From the line with "The width and" to the line with "Instruction: Select the", retype each line exactly as it stands in the records below, but skip the pictures.

*** Begin section ***

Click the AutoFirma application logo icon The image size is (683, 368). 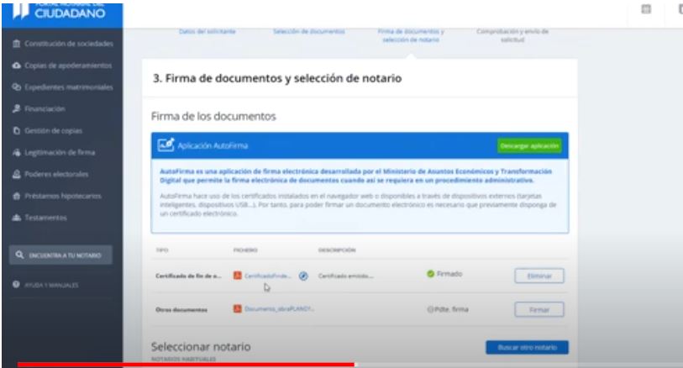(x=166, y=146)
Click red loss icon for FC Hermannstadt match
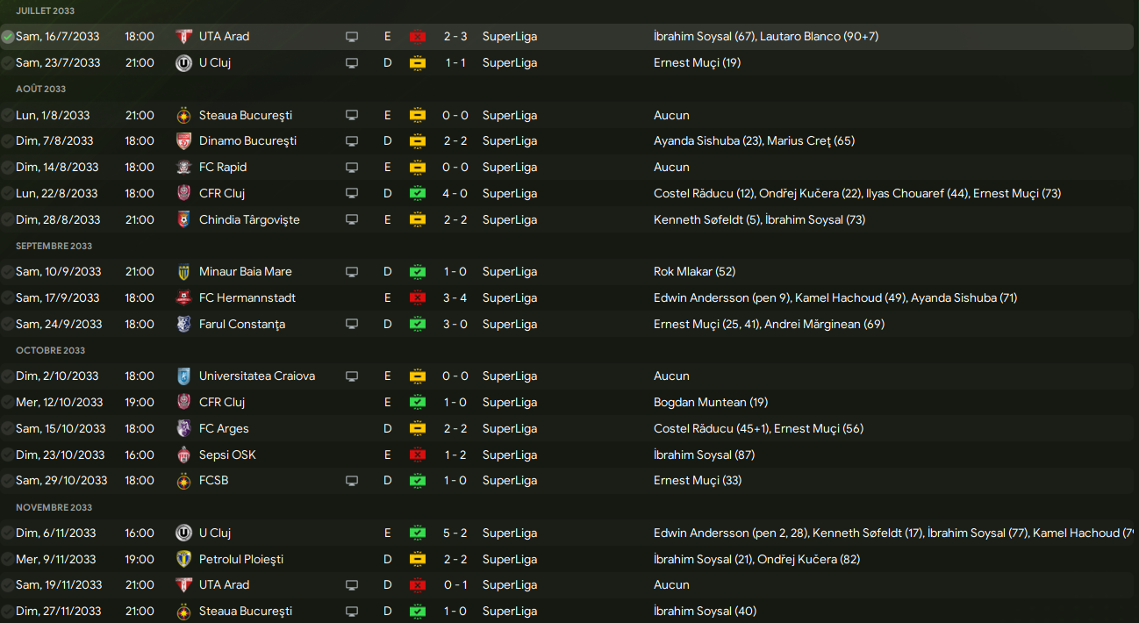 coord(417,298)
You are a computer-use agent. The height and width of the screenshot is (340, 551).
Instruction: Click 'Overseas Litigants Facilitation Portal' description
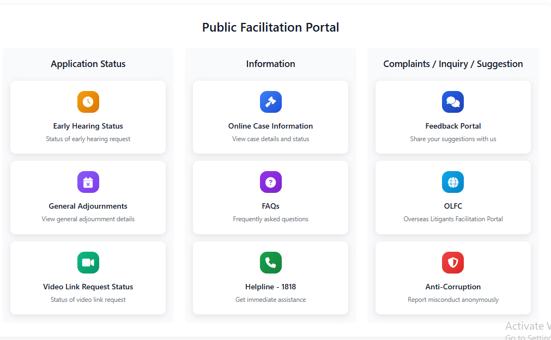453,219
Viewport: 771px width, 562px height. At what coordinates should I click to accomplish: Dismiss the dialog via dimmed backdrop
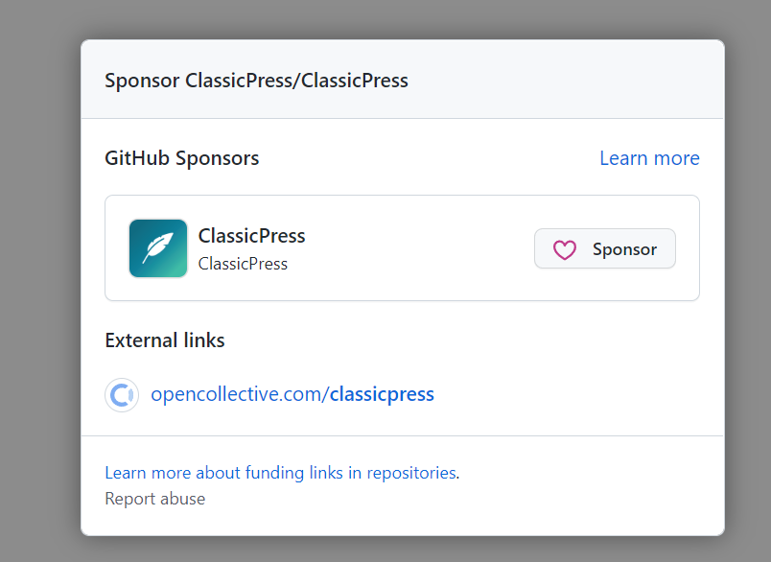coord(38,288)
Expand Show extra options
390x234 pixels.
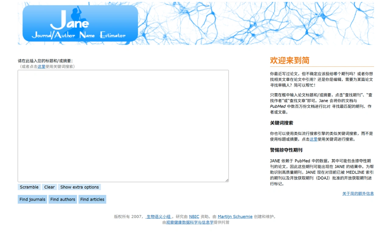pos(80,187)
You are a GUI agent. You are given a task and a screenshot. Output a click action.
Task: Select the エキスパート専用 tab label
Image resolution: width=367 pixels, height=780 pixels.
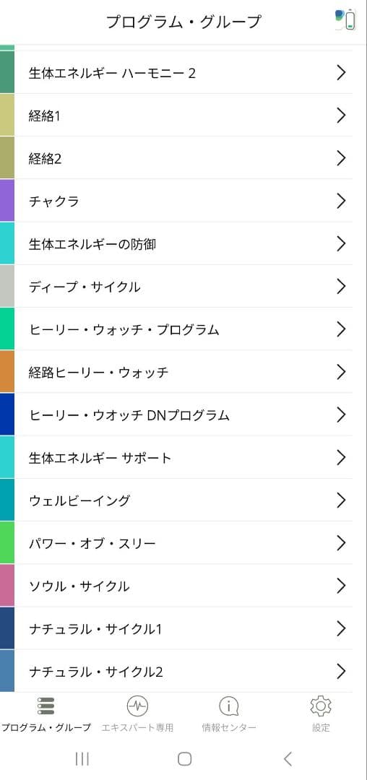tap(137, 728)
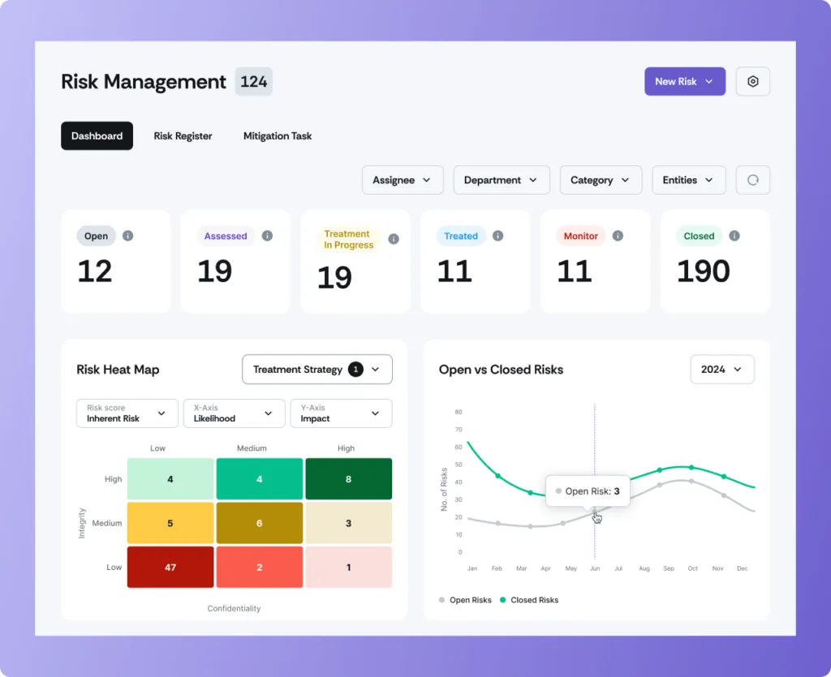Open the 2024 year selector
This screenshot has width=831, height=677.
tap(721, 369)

*** End section ***
*** Begin section ***

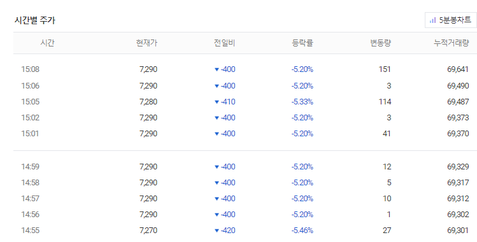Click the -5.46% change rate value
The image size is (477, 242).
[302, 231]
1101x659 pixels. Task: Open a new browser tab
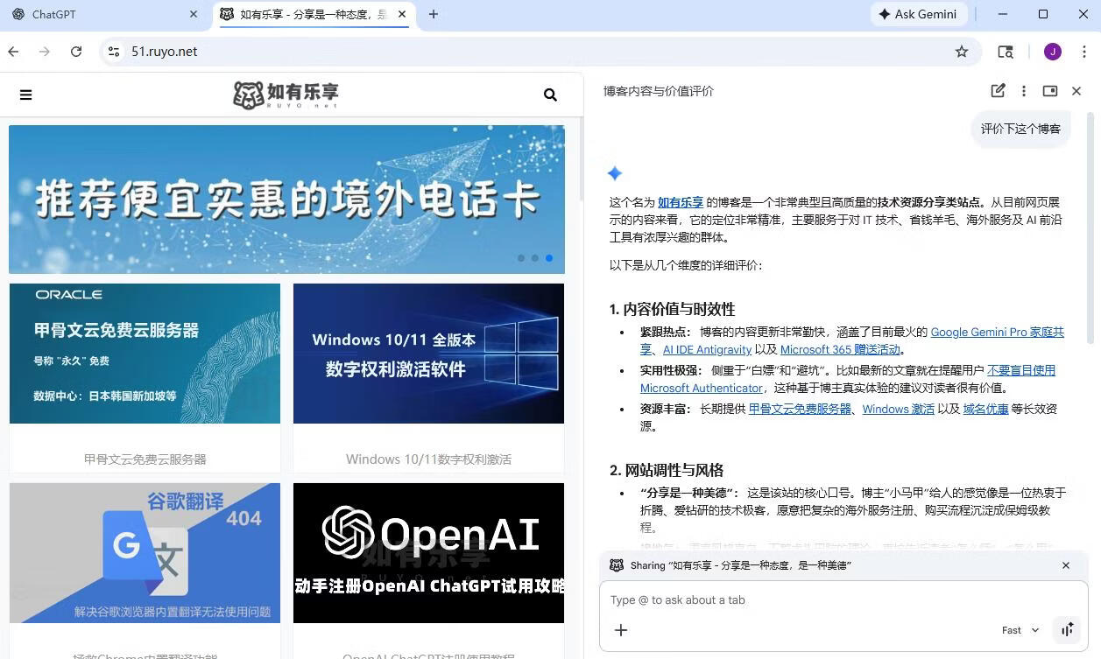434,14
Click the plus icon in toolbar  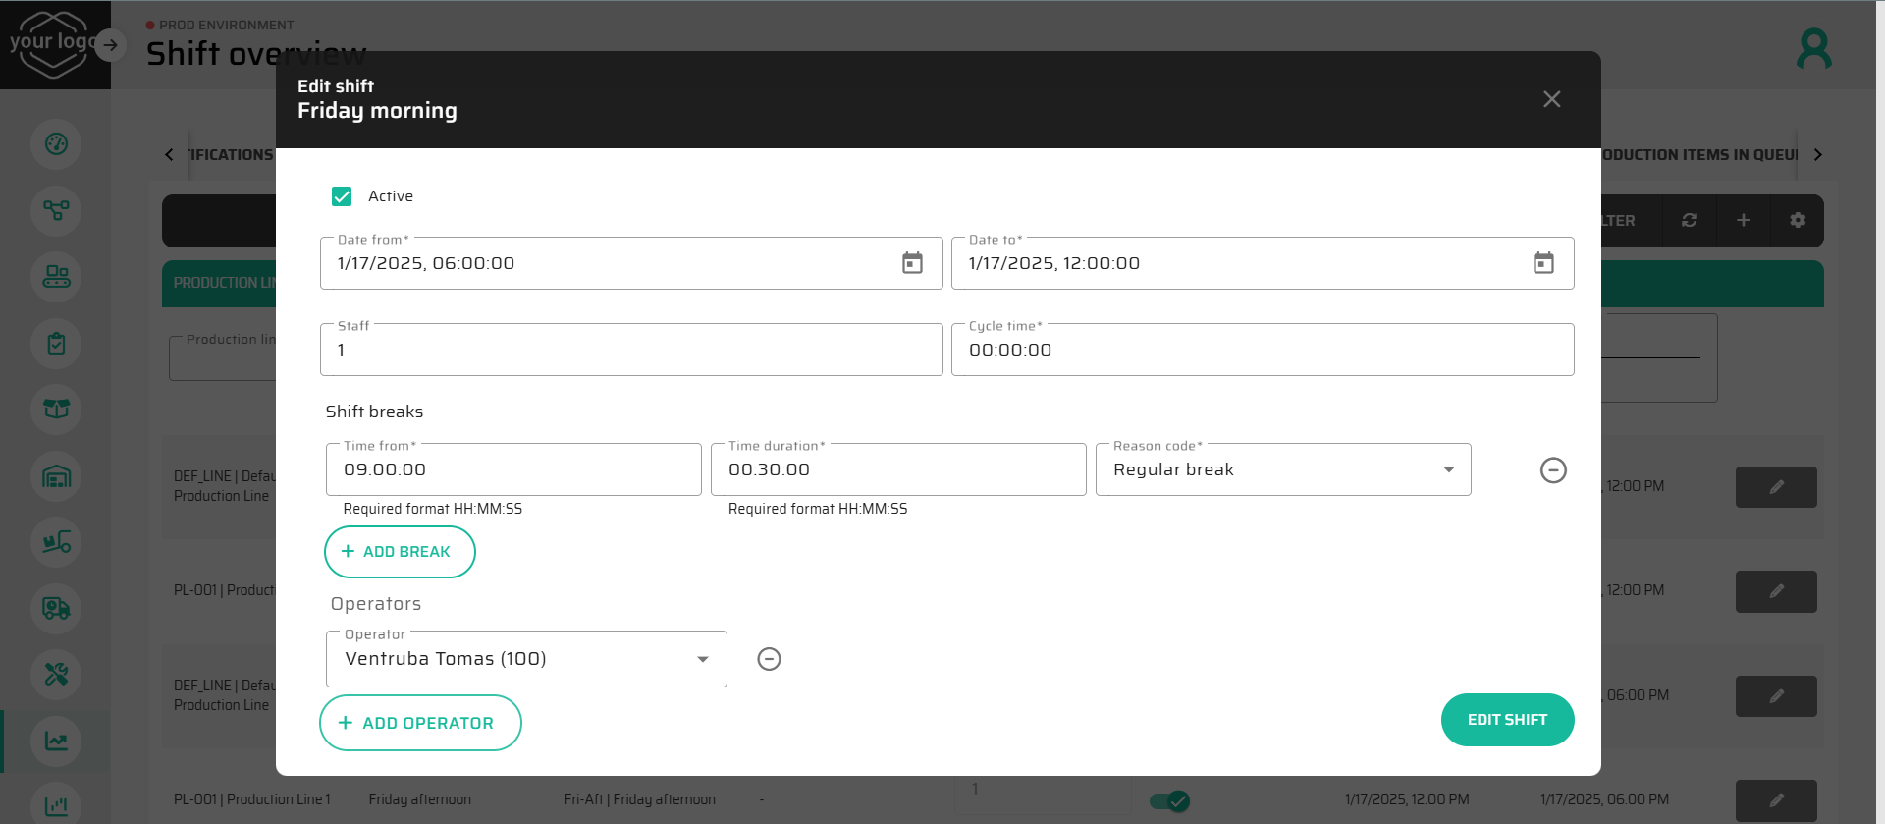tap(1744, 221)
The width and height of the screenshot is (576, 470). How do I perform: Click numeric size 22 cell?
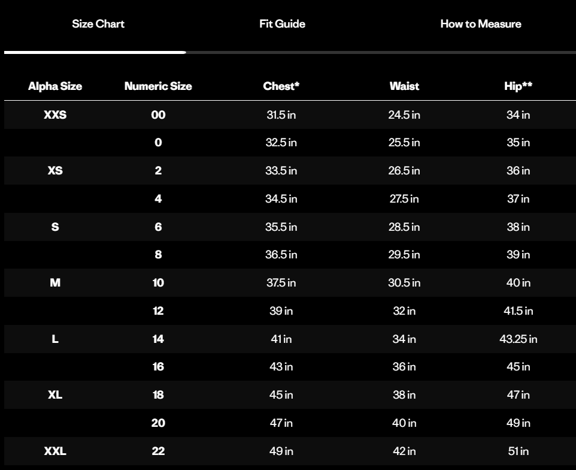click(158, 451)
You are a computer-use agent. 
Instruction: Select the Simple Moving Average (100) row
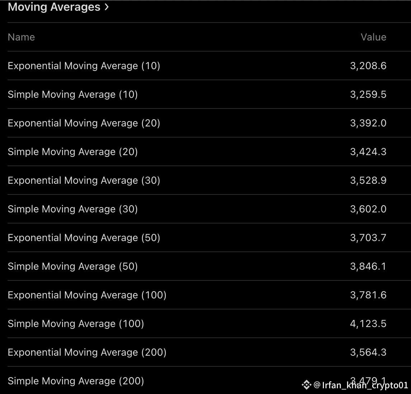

*** End section ***

## YOUR SOLUTION
The width and height of the screenshot is (576, 470). How do I perform: Click numeric size 22 cell?
click(158, 451)
You are a computer-use agent. 
Instruction: Select the Simple Moving Average (100) row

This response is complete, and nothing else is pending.